Hayfever is a blight on many people's lives, affecting up to 30 per cent of adults and 40 per cent of children.

Watery, itchy eyes, blocked noses and sometimes uncontrollable sneezing - pollen allergies can affect people terribly, impacting their ability to concentrate at work or school.

Consultant immunologist at Epsom and St Helier hospitals, Dr Amolak Bansal said: “The symptoms of hay fever can be truly unpleasant, but sadly are quite common.

"For hay fever sufferers who also have asthma, the symptoms can be more severe and can often lead to tightness in the chest, shortness of breath and wheezing and coughing.

“If you are feeling worse for wear then I would recommend speaking to your pharmacist. They can give advice and suggest the best treatments, like antihistamine tablets, anti-allergy eye drops and/or steroid nasal sprays.

"If your symptoms get worse or do not get better after taking medication from your local pharmacist, get in touch with your GP.”

How well do we understand hayfever?

But many people know surprisingly little about hayfever, despite how common it is.

In a recent survey, one in five people said they did not realise a runny nose was a common symptom of hayfever, and one in five also thought it was transmitted from one person to another like a cold.

One in three respondents said "bird pollen" was a real thing, when in reality there are just three main types of pollen: tree, grass and weed - definitely not bird.

Each of these types has its own season from January to November, with tree pollen appearing first, then grass pollen from mid-May to July, and finally weed pollen.

How to reduce the symptoms

Lloyds Pharmacy gave these tips to help reduce the effects of hayfever:

  • Keep windows closed when at home and overnight. Most pollen is released in the early morning and falls to ground level in the evenings when the air cools.
  • When outdoors, wear sunglasses to keep pollen out of your eyes. Hay fever sufferers can experience itchy eyes when coming into contact with pollen spores.
  • Avoid drying your clothes outside when pollen counts are high.
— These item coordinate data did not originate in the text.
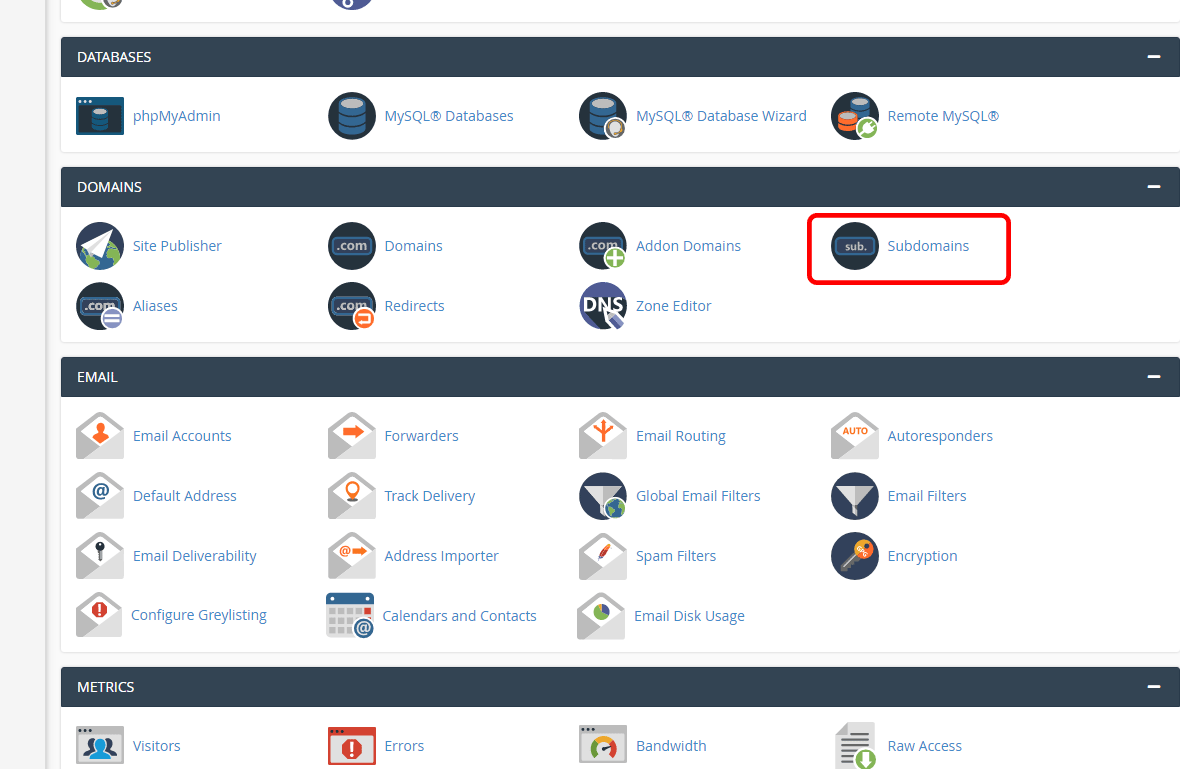The image size is (1180, 769).
Task: Collapse the Metrics section
Action: pos(1154,687)
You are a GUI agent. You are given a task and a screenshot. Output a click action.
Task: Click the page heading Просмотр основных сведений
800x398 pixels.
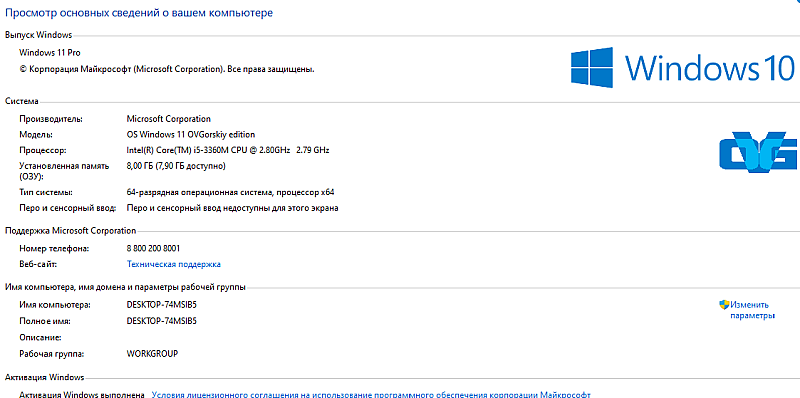click(139, 13)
If you do, shake items before bringing them inside.
  • Keep car windows closed when driving and fit a pollen filter to reduce the impact of pollen grains.
  • When indoors, there are a number of useful tips to reduce the impact of hay fever symptoms such as: vacuuming regularly, avoid bringing fresh flowers indoors, and be aware that pets can bring pollen in on their fur.
  • Don't allow smoking in the house as this will irritate the lining of your nose, eyes, throat and airways, making your hay fever symptoms worse.
  • After being outside, shower and wash your hair to remove pollen.
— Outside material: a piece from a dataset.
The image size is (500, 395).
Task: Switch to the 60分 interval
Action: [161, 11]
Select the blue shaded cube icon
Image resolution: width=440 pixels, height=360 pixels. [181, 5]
What other bizarre myths exist around pollen and hay fever in the UK?

A spoonful of honey a day will keep hay fever at bay: 61 per cent think this is true

  • The belief is that a spoonful of honey helps desensitise you to pollen however there is no scientific evidence to support this.

A pescetarian diet will help reduce symptoms of hay fever: 80 per cent said this was blatantly false, but it may actually be true

  • A recent study by the European Journal of Clinical Nutrition suggests that a diet rich in Omega-3 is associated with reducing symptoms. Perhaps not a cure, but potentially worth trying

Tree pollen dispersal is highest when it rains: 40 per cent think this is true

  • Tree pollen season traditionally lasts from late March to mid-May and during this time, if it rains, it’s good news for hay fever sufferers as this lessens the chance of dispersal for this type of pollen. Conversely, rain can worsen pollen levels during grass pollen season (mid-May to July) so it’s not always a good thing

The pollen count is measured by a society of bee keepers who record the number of bees pollinating plants in their local area: astonishingly, 36 per cent thought this was genuine, but it is false

  • The pollen count is literally the amount of pollen per cubic metre observed over 24 hours. There are various expert monitoring sites across the UK which measure pollen between March and September.